High-dimensional datasets are often squeezed through dimensionality reduction algorithms like PCA, UMAP, T-SNE or others to visualize them on a 2D scatterplot. These procedures let us expose heterogeneity in datasets. However, we would like to know the source of this heterogeneity as well. This is where Buzz can help.
Buzz is an interactive tool that lets you explore low dimensional embeddings of your dataset by:
- coloring it according to features you provide,
- and selecting populations between which you can compare feature distributions.
See USAGE for instructions on how to use Buzz.
Brushing Select groups of points and compare their feature distributions using histograms.
Coloring Easily color your scatterplot according to feature values.
WebGL Visualize embeddings of 10,000s of datapoints thanks to GPU acceleration.
lightweight Buzz is entirely written in JavaScript making it a snappy and lightweight tool.
Arquero Compatible with any language thanks to Arquero and Apache Arrow. Just export your dataset to an Arrow-file and import in Buzz. See USAGE for more info on how to import your dataset.
Buzz uses a number of open-source projects for its functionalities.
D3.js The feature histograms are plotted using D3.js.
D3FC This is a wrapper library around D3.js. In this project we use d3fc-webgl, which is a component of D3FC that makes it easy to create scatterplots in WebGL.
Brushing is also possible thanks to D3FC.
Alpine.js Application controls are implemented with Alpine.js. It is a lightweight framework with easy DOM manipulation, allowing for fast development of interactive applications.
TailwindCSS A utility-first CSS framework that lets you easily add style to HTML documents.
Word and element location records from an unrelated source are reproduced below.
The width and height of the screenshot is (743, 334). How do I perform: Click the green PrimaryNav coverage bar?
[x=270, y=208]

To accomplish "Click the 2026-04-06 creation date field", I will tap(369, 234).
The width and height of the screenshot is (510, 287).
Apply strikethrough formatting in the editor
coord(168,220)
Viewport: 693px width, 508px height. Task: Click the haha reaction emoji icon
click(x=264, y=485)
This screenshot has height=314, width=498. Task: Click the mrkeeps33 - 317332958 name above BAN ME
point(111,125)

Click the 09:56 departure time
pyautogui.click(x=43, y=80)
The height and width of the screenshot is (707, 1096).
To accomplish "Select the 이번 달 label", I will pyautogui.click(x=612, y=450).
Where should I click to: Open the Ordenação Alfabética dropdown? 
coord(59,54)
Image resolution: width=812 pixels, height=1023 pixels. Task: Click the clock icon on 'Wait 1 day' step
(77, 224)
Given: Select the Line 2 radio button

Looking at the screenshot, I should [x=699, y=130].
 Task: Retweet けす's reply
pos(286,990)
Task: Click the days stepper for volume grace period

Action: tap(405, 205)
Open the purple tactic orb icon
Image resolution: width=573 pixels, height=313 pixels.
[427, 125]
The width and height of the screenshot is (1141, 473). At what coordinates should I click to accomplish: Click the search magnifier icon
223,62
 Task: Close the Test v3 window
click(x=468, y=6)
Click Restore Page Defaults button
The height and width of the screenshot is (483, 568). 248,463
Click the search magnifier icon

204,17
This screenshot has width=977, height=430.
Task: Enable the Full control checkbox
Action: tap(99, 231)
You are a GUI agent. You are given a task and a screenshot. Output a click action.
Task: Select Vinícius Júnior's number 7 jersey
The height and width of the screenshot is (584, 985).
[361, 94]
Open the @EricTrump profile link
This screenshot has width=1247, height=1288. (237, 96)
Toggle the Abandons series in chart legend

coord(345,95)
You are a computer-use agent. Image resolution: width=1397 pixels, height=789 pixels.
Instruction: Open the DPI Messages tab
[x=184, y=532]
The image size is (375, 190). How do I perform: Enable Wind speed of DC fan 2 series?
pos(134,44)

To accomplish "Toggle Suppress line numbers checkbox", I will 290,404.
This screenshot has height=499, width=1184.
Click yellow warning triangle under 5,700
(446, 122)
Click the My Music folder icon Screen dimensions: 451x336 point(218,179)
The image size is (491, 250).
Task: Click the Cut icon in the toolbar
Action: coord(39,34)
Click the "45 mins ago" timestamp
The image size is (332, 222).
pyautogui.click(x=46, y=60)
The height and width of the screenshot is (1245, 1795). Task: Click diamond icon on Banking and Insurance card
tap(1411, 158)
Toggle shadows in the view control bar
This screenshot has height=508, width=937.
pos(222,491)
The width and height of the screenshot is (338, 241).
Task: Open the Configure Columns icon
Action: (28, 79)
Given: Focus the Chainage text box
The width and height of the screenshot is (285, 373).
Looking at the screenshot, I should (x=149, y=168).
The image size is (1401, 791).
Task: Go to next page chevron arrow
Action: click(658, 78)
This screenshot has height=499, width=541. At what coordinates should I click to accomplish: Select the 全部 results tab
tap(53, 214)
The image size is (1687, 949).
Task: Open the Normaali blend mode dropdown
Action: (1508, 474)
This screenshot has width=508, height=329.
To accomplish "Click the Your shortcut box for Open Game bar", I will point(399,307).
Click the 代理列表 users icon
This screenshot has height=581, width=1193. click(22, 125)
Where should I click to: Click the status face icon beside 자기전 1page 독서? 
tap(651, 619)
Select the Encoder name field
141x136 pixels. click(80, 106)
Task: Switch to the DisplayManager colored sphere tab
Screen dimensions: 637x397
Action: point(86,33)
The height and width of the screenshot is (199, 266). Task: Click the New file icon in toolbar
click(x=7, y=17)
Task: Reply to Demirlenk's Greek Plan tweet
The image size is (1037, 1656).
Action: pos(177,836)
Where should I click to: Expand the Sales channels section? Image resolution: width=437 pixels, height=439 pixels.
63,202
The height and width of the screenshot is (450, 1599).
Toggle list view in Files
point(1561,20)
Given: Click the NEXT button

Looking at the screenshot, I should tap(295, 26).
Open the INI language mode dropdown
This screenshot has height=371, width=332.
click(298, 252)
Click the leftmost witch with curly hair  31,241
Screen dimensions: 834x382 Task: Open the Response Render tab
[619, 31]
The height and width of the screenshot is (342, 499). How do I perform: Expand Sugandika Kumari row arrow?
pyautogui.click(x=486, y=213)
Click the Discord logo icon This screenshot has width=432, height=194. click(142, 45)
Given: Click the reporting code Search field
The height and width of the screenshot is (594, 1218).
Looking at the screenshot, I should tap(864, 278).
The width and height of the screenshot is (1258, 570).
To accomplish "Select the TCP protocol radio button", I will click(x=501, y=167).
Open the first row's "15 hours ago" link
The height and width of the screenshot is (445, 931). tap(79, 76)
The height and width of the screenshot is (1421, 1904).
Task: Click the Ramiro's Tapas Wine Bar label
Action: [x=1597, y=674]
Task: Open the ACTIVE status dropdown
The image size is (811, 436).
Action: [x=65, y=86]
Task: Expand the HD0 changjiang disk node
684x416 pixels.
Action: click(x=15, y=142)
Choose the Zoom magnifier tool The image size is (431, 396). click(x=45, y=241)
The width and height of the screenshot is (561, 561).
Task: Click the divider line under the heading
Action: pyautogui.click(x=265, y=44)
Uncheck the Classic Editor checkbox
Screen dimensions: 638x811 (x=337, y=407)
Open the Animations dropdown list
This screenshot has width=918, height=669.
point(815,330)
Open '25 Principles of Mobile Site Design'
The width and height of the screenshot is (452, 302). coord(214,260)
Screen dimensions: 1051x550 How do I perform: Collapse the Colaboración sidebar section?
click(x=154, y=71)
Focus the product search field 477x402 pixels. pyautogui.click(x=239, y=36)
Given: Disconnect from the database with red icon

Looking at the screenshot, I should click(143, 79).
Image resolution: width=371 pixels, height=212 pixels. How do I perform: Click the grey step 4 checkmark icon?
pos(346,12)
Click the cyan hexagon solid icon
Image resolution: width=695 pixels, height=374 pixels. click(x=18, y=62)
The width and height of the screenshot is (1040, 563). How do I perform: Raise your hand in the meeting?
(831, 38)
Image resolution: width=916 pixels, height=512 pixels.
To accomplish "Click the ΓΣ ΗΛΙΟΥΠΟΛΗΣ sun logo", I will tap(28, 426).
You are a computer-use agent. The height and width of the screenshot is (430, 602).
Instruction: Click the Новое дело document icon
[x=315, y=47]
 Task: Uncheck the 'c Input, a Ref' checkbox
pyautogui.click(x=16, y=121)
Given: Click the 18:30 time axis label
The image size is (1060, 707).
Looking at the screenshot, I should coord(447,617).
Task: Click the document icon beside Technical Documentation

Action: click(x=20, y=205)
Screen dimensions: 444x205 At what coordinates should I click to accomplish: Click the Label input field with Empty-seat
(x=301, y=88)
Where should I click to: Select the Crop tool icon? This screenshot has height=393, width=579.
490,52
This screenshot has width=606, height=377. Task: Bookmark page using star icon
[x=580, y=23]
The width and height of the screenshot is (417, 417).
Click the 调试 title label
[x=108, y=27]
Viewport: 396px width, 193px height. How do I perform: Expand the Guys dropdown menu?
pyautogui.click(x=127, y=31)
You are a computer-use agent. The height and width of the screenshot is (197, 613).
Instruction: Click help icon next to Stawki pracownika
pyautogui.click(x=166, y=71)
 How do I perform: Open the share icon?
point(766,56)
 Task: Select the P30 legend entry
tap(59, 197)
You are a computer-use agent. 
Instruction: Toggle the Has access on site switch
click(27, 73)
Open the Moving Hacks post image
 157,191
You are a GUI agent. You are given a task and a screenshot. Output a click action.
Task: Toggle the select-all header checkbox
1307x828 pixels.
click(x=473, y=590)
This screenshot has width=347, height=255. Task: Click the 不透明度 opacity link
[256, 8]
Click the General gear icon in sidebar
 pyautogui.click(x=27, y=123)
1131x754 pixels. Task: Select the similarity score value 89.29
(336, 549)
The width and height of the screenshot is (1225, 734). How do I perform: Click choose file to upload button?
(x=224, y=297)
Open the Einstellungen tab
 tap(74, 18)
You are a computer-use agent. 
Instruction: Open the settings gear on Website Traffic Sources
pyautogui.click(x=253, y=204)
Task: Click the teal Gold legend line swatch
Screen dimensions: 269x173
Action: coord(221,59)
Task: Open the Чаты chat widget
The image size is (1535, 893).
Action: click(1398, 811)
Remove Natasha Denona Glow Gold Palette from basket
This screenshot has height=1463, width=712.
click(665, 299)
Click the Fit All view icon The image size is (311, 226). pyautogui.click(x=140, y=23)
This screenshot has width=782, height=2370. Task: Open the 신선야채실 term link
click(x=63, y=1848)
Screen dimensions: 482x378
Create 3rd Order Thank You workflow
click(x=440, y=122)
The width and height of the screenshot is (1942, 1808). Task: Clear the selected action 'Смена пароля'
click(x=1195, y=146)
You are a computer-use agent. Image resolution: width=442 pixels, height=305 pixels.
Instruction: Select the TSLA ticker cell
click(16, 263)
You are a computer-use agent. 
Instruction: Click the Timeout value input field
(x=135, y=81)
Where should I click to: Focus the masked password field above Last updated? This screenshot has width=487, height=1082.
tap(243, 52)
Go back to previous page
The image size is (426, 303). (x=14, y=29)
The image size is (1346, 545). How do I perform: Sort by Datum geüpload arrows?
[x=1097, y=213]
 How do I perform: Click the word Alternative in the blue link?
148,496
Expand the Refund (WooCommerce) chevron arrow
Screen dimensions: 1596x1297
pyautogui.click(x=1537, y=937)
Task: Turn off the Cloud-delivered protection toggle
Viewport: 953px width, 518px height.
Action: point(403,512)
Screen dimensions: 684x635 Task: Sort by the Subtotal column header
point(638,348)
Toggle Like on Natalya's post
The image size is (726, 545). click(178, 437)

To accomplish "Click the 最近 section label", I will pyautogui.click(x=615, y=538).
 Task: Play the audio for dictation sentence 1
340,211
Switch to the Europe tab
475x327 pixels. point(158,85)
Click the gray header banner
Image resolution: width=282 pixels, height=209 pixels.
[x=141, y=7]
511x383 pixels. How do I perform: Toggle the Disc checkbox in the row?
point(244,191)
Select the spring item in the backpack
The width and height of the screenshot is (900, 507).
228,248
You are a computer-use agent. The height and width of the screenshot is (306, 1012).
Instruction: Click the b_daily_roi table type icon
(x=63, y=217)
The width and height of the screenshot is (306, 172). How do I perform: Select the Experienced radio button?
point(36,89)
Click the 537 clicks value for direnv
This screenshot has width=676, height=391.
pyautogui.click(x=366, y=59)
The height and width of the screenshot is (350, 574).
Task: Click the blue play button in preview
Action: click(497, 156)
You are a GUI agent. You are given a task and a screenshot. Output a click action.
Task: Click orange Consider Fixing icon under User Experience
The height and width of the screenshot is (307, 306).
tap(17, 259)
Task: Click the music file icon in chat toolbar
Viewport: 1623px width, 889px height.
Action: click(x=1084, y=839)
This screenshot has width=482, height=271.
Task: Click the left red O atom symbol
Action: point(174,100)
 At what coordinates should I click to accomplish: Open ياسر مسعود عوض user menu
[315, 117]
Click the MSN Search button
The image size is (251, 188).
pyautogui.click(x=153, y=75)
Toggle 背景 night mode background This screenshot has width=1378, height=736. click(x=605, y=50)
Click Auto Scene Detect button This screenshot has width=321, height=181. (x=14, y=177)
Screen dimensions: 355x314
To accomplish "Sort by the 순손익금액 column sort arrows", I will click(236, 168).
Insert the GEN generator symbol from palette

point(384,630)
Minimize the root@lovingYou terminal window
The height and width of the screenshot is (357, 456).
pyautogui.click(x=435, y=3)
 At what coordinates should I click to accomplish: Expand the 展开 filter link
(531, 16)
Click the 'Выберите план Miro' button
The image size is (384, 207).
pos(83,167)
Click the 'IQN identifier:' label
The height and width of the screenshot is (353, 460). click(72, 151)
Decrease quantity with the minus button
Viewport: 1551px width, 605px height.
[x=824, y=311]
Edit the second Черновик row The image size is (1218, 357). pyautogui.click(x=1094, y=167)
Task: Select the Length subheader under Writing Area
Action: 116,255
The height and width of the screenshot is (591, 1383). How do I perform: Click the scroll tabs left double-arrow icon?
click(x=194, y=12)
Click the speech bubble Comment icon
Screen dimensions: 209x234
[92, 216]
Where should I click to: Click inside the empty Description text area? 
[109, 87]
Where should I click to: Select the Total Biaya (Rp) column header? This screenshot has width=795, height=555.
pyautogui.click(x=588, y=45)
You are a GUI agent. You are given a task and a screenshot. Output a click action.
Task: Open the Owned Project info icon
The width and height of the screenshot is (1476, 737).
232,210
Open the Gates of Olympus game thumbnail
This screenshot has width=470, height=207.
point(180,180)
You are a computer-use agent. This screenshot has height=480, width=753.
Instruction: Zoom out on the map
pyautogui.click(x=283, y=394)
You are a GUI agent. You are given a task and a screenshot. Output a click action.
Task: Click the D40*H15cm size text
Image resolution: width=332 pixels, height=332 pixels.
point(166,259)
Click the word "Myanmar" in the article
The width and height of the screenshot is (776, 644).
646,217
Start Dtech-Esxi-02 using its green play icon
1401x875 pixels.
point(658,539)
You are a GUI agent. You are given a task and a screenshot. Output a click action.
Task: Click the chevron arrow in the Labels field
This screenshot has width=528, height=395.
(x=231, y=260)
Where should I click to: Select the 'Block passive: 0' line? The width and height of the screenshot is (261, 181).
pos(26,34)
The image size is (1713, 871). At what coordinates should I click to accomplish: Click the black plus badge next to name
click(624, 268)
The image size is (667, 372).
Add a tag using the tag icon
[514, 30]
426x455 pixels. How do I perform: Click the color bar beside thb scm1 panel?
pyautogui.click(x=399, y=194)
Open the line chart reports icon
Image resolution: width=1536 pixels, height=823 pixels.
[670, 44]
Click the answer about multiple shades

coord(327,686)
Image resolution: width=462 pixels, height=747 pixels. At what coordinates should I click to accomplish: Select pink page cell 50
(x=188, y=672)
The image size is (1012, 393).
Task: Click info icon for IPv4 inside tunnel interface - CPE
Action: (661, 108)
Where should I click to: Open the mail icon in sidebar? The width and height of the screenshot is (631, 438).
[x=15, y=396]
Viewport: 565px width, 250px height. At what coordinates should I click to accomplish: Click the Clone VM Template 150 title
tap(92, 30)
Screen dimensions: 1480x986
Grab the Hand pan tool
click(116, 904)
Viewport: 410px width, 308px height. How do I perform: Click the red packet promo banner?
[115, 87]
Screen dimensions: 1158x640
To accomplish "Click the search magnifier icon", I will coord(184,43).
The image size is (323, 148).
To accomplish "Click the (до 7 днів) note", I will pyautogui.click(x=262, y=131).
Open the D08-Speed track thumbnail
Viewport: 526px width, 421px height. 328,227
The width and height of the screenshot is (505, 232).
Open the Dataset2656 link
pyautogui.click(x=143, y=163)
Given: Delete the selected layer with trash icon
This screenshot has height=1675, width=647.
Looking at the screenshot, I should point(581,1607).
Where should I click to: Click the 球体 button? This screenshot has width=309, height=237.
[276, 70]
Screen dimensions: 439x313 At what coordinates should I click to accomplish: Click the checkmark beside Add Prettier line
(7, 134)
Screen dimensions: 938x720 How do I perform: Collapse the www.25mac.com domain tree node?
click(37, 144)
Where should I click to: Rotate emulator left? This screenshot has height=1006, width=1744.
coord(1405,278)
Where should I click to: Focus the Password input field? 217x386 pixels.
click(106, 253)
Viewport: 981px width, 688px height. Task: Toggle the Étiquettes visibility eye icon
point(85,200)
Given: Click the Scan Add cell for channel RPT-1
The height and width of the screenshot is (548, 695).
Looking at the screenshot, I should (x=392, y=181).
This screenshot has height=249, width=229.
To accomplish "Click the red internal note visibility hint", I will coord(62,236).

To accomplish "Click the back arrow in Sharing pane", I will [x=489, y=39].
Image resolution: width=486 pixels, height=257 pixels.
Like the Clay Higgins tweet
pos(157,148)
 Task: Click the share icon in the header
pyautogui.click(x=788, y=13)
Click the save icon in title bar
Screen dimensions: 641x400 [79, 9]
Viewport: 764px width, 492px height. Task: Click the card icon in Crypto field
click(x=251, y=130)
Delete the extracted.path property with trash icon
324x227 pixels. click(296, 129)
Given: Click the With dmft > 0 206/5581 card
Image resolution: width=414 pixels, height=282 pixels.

NW.js This library lets you package JavaScript apps into cross-platform, standalone desktop apps with access to native system APIs. In the near future, Buzz will be available as a NW.js desktop app.
Arquero This is a fast JavaScript library for loading array-backed data tables. Buzz is being rewritten to use Arquero under the hood for faster data processing, and to allow Apache Arrow input formats.
Buzz is in beta-phase. The initial features and aim of the app are laid out, and a first functional version of the app is implemented.
In the long term, Buzz functionality needs to be expanded. However, the focus should always remain on the exploration of low-dimensional embeddings on a local machine.
The aim is not, for instance, to implement dimensionality reduction techniques within Buzz. It is also not the goal to the make Buzz part of data processing pipelines run on HPC clusters. Other methods are more suitable for such goals.
Good expansions could be to allow Buzz to automatically suggest the most interesting features when comparing populations, or to let users export a report about their embedding.
Buzz could also be integrated in a Napari plugin to allow for exploration of imaging datasets. Clicking on a point in the scatterplot could then open the corresponding image in Napari, letting the user go back to the original data.